Une présidentielle pour deux Tunisies
Correspondance —
Tout porte à croire que Béji Caïd Essebsi (39,46% des voix lors du premier tour) remportera le deuxième tour de la présidentielle tunisienne, qui doit se tenir dimanche 21 décembre et qui l’opposera au président actuel, Moncef Marzouki (33,43%). En effet, la majorité des candidats du premier tour ont annoncé leur soutien à M. Essebsi, à l’exception du parti islamiste Ennahda, qui a préféré faire preuve de neutralité et ne pas donner de consignes de vote. Cela dit, ses partisans opteront sans doute pour Moncef Marzouki. Or, il est clair qu’il existe une crise au sein d’Ennahda. Pour preuve, la récente annonce de l’ancien premier ministre tunisien et ancien secrétaire général d’Ennahda, Hamadi Jebali, de quitter le parti islamiste parce qu’il « ne se retrouvait plus dans ses choix ». Un geste qui affaiblit encore plus Ennahda, et qui suit l’annonce de Nidaa Tounès d’être en mesure de former une coalition majoritaire au Parlement pour gouverner sans avoir à nouer une alliance avec Ennahda. Le secrétaire général de Nidaa Tounès, Taïeb Baccouche, a ainsi déclaré que les partis Union Patriotique Libre (UPL), Afek Tounès, Al-Moubadara et des indépendants « ont publiquement fait part de leur soutien » à Nidaa Tounès.

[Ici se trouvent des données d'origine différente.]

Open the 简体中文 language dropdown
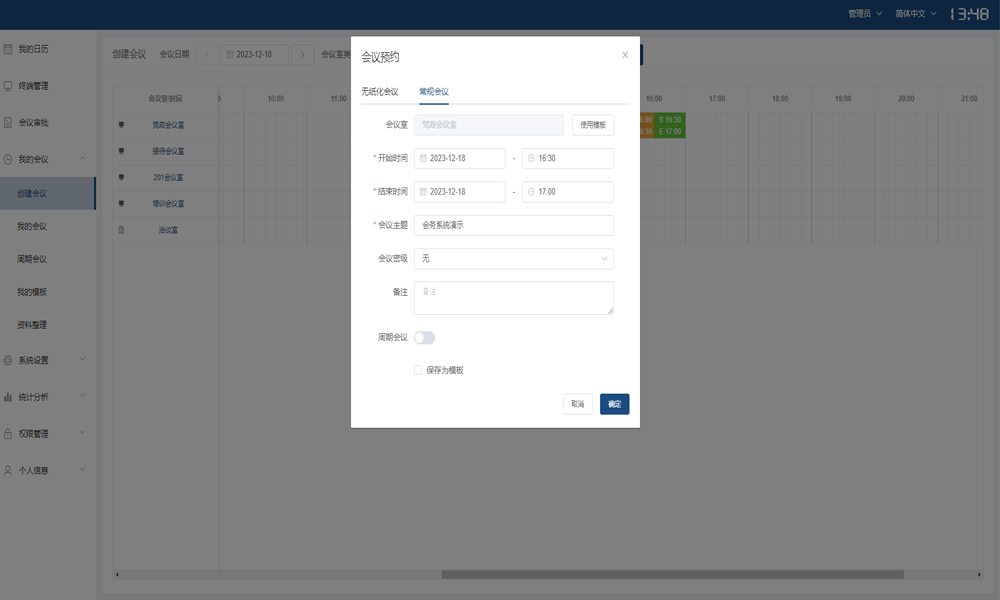The height and width of the screenshot is (600, 1000). (x=915, y=14)
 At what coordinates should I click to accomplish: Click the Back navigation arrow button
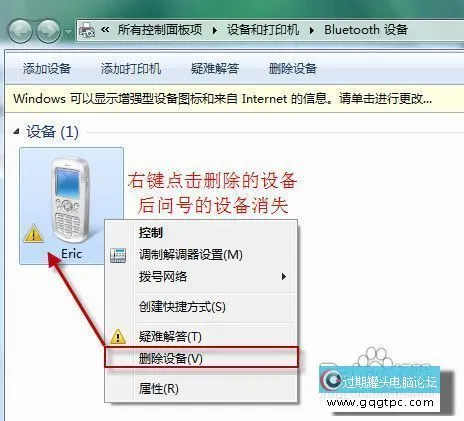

Le processus électoral, qui a commencé par les législatives et qui doit s’achever par le scrutin de dimanche prochain, a montré un certain nombre de paradoxes en Tunisie. Outre l’affaiblissement d’Ennahda, ce processus a consacré l’ascension d’Essebsi et de son parti. Paradoxe car les jeunes, qui représentent près de 60 % de la population et qui ont essentiellement mené la révolution de 2011, ont choisi M. Essebsi, âgé de 88 ans et considéré comme un symbole de l’ancien régime, voire de l’époque de l’ancien président, Habib Bourguiba. Et M. Essebsi ne cache pas que Bourguiba reste pour lui un symbole et un modèle, celui du « père » de tous les Tunisiens. Or, tenter de faire revivre un tel modèle est loin d’être réaliste. Malgré tout cela, le candidat de Nidaa Tounès reste le favori. Le premier et principal point en sa faveur est la piètre expérience de la Troïka. Mené par Ennahda, le gouvernement de la Troïka a dirigé la Tunisie pendant près de deux ans et s’est attiré le mécontentement d’une large frange de la société. Ainsi, le paysage politique tunisien est devenu marqué par une bipolarisation que de nombreux Tunisiens voient d’un mauvais oeil. En effet, c’est cette bipolarisation qui a poussé nombre de Tunisiens à s’abstenir lors du premier tour. Une abstention à prévoir aussi lors du scrutin de dimanche prochain. Nombreux sont les Tunisiens qui voient en cette bipolarisation un choix entre le symbole du retour de l’ancien régime et celui de ceux qui ont trahi la révolution, à savoir les islamistes qui avaient obtenu la majorité lors de l’élection de l’Assemblée constituante à la suite de la révolution de 2011 et qui n’ont réalisé aucun des objectifs de cette révolution. Un discours que les deux hommes eux-mêmes n’hésitent pas à avoir. S’accusant mutuellement de diviser la population tunisienne, ils ne cachent pas leur animosité l’un envers l’autre. Pour M. Marzouki, son concurrent est un représentant de l’ancien régime. Pour M. Caïd Essebsi, le président sortant est notamment le candidat des salafistes djihadistes.